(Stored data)
-----
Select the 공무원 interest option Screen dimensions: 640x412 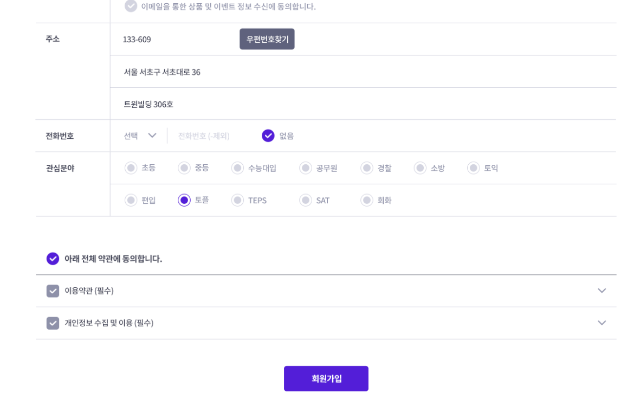[306, 168]
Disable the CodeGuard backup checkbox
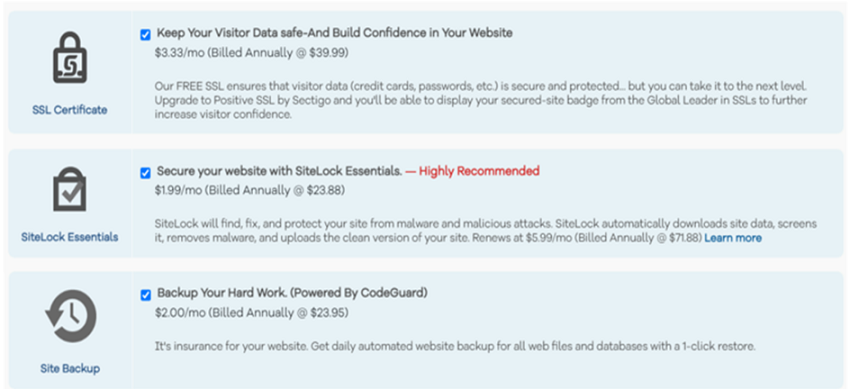Image resolution: width=850 pixels, height=389 pixels. coord(145,295)
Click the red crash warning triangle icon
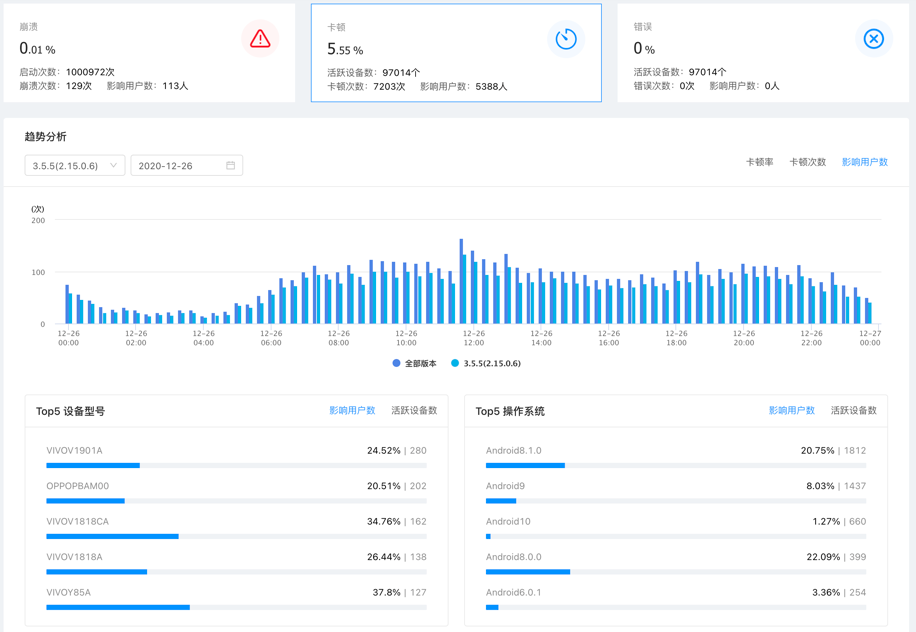 coord(260,39)
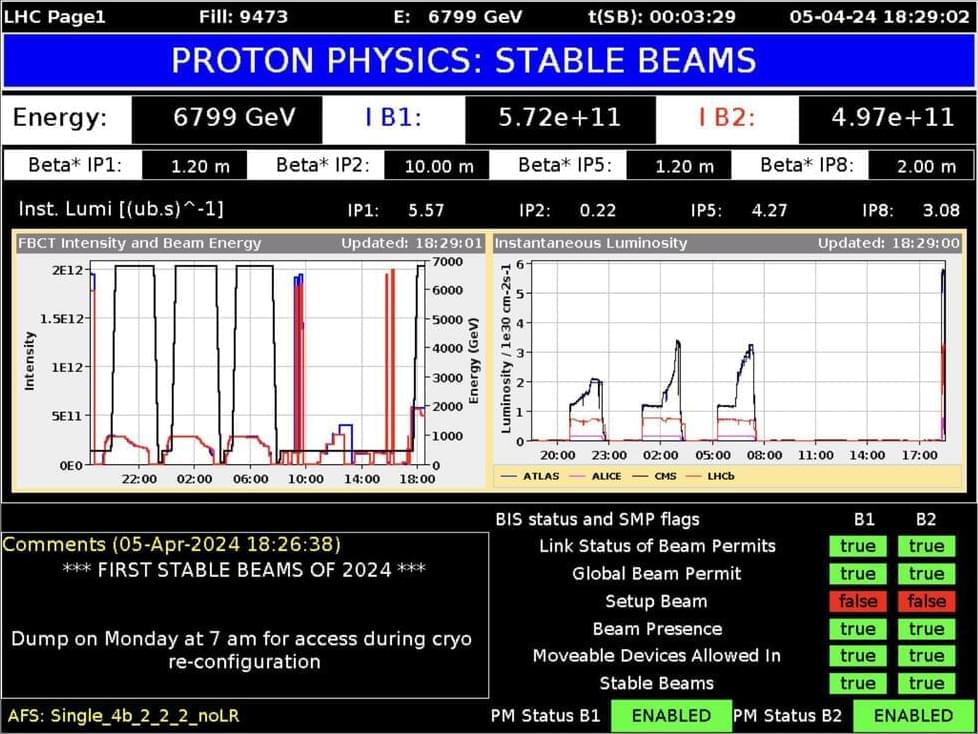Select the PROTON PHYSICS: STABLE BEAMS banner
The image size is (978, 734).
[489, 61]
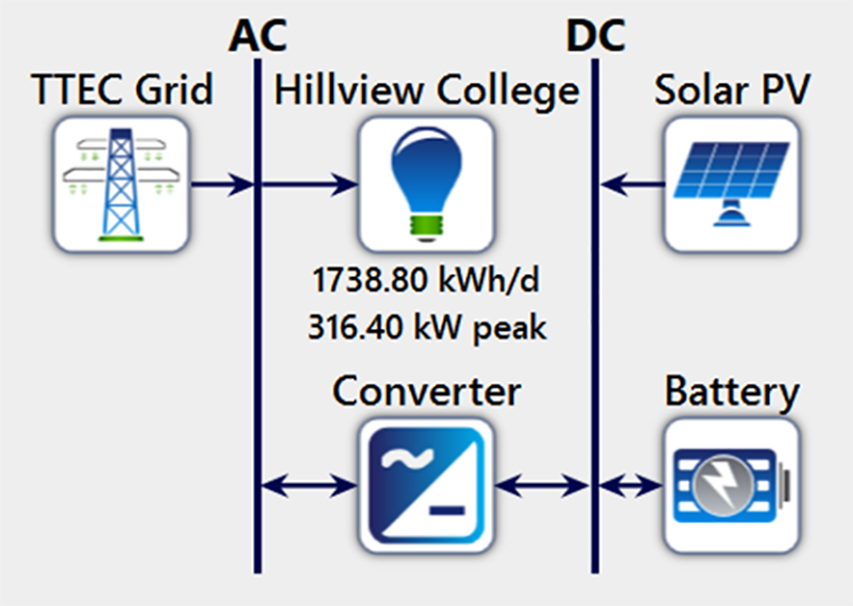Screen dimensions: 853x606
Task: Click the TTEC Grid transmission tower icon
Action: click(x=120, y=185)
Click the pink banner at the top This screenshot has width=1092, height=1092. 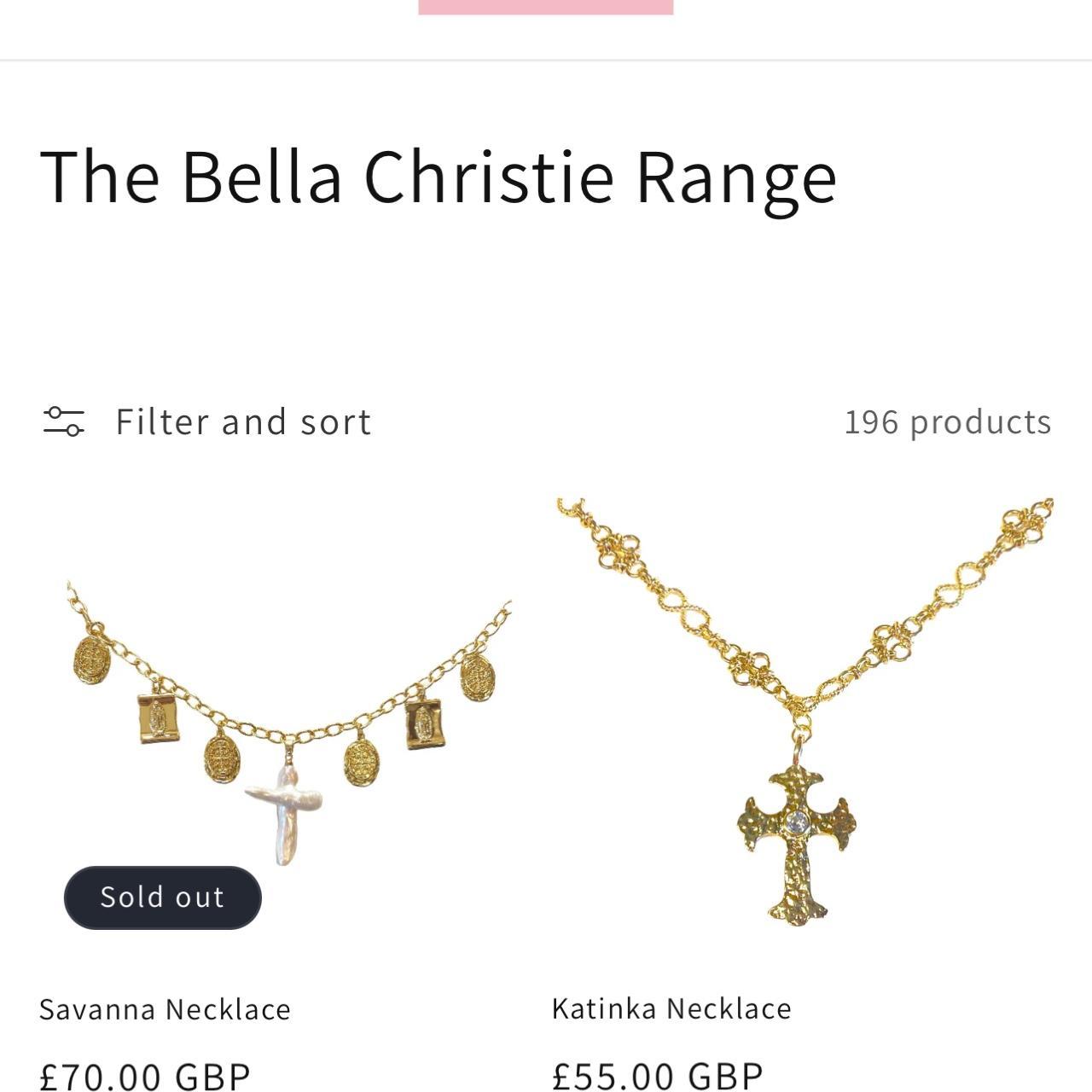click(545, 7)
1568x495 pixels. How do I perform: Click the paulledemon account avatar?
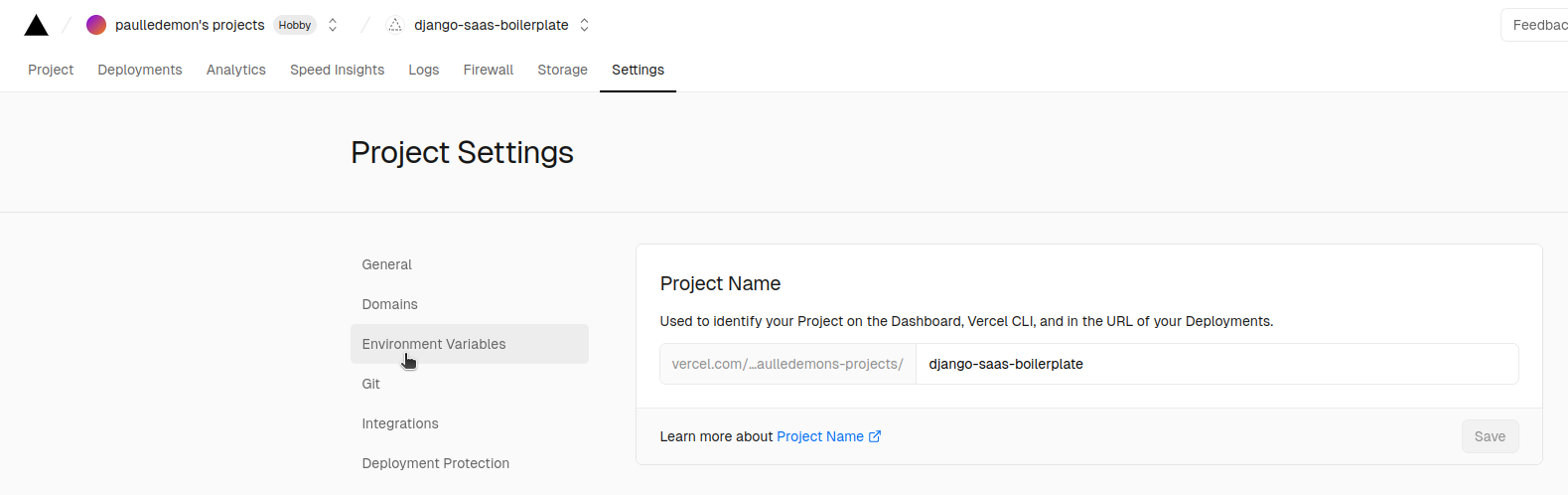(x=96, y=25)
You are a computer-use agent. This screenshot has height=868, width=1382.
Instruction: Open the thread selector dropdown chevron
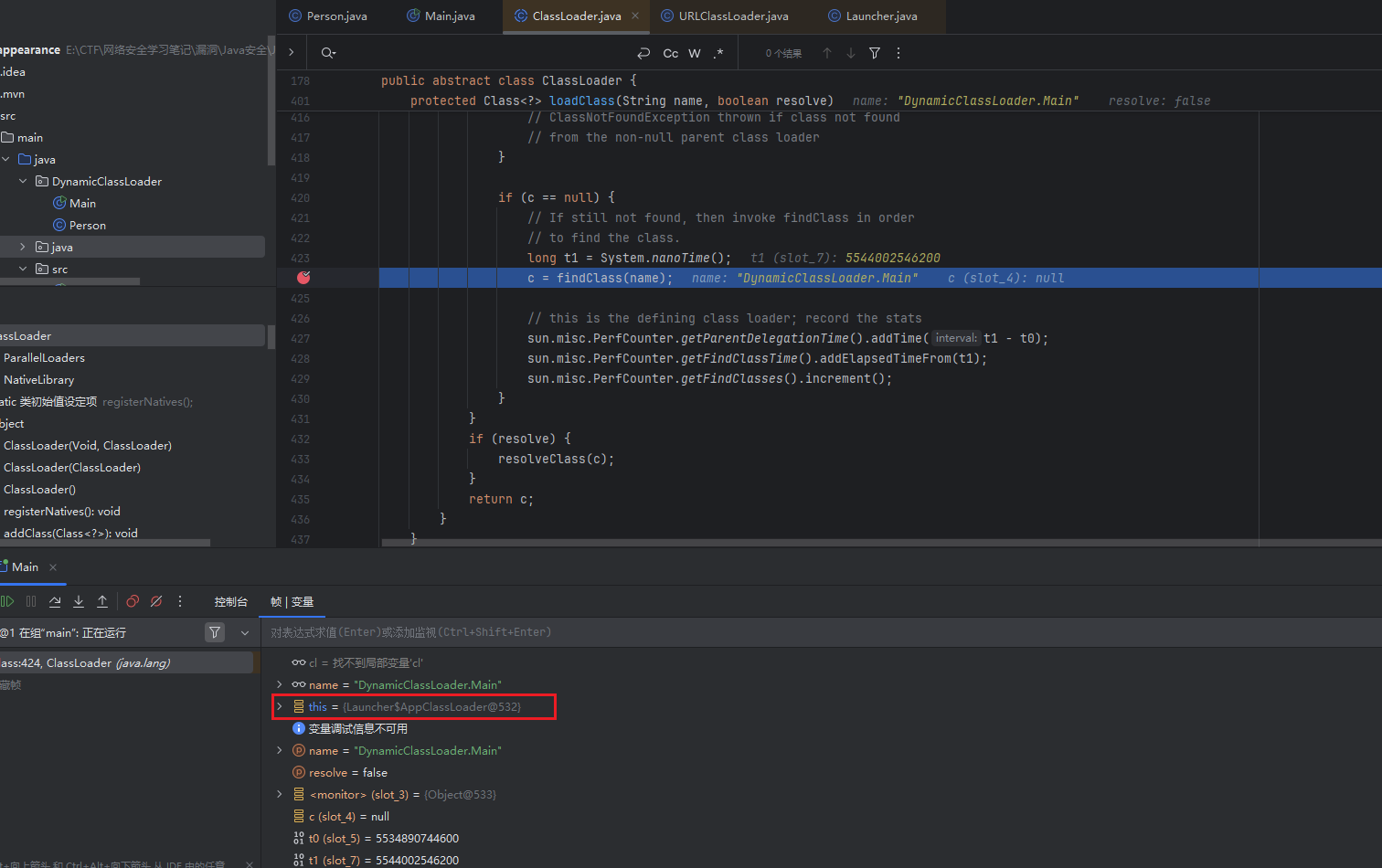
-----
| Your task |
Write out exactly the lines that run from the one containing "1568x495 pixels. How" to the last line of the entries above, both ends kept, pictures left out.

| Problem solution |
1568x495 pixels. How do I perform: Click the paulledemon account avatar?
(x=96, y=25)
You are a computer-use agent. This screenshot has height=868, width=1382.
Instruction: Open the thread selector dropdown chevron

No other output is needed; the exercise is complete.